--- SOURCE DATA Enclosed Below ---

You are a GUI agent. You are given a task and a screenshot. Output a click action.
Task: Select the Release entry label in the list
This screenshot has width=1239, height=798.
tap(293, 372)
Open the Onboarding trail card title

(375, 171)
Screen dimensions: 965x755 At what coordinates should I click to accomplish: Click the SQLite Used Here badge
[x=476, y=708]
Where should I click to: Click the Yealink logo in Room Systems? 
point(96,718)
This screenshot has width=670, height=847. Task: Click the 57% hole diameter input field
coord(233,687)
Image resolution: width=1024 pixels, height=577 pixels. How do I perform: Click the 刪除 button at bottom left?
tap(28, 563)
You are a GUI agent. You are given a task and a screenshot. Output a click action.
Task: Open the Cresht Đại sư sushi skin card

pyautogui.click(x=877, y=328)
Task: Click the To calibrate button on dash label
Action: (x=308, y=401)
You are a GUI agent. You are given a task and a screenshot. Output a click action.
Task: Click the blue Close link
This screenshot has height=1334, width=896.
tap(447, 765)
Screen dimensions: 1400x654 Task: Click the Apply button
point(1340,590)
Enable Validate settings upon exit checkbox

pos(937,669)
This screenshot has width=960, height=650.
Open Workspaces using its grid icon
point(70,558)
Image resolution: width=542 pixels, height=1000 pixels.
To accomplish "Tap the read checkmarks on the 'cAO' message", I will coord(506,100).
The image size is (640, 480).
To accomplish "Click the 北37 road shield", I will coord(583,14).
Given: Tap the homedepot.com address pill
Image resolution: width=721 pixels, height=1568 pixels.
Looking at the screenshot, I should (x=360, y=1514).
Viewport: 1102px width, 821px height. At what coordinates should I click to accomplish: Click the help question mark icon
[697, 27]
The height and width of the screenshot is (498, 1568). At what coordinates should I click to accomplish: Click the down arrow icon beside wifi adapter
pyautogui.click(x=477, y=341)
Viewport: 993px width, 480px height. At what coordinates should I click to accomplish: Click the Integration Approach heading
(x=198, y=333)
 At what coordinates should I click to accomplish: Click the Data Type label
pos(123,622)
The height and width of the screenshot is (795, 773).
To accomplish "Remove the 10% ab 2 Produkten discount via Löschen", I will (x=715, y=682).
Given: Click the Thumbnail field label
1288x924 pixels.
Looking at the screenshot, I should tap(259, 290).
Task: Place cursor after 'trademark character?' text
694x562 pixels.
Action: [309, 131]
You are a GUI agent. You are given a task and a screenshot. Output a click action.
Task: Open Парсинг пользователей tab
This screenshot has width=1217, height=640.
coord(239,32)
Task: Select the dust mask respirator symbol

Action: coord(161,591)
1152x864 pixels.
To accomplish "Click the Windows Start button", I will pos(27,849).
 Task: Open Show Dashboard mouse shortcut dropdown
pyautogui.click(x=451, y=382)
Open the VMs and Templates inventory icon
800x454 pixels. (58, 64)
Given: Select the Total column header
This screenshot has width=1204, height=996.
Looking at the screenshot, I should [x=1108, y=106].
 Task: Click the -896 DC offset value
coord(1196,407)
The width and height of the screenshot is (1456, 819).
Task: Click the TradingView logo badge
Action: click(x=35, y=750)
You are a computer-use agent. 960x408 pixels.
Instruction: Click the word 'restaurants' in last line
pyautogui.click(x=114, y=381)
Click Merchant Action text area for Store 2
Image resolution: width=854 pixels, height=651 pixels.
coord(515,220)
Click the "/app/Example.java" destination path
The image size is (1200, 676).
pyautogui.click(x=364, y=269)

--- End of Enclosed SOURCE DATA ---

Your answer should be the lines above, from the line containing "1152x864 pixels." up to and including the line containing "You are a computer-use agent. 960x408 pixels.", reproduced exactly and with nothing else.

### OUTPUT OF THE TASK
1152x864 pixels.
To accomplish "Click the Windows Start button", I will pos(27,849).
 Task: Open Show Dashboard mouse shortcut dropdown
pyautogui.click(x=451, y=382)
Open the VMs and Templates inventory icon
800x454 pixels. (58, 64)
Given: Select the Total column header
This screenshot has width=1204, height=996.
Looking at the screenshot, I should [x=1108, y=106].
 Task: Click the -896 DC offset value
coord(1196,407)
The width and height of the screenshot is (1456, 819).
Task: Click the TradingView logo badge
Action: click(x=35, y=750)
You are a computer-use agent. 960x408 pixels.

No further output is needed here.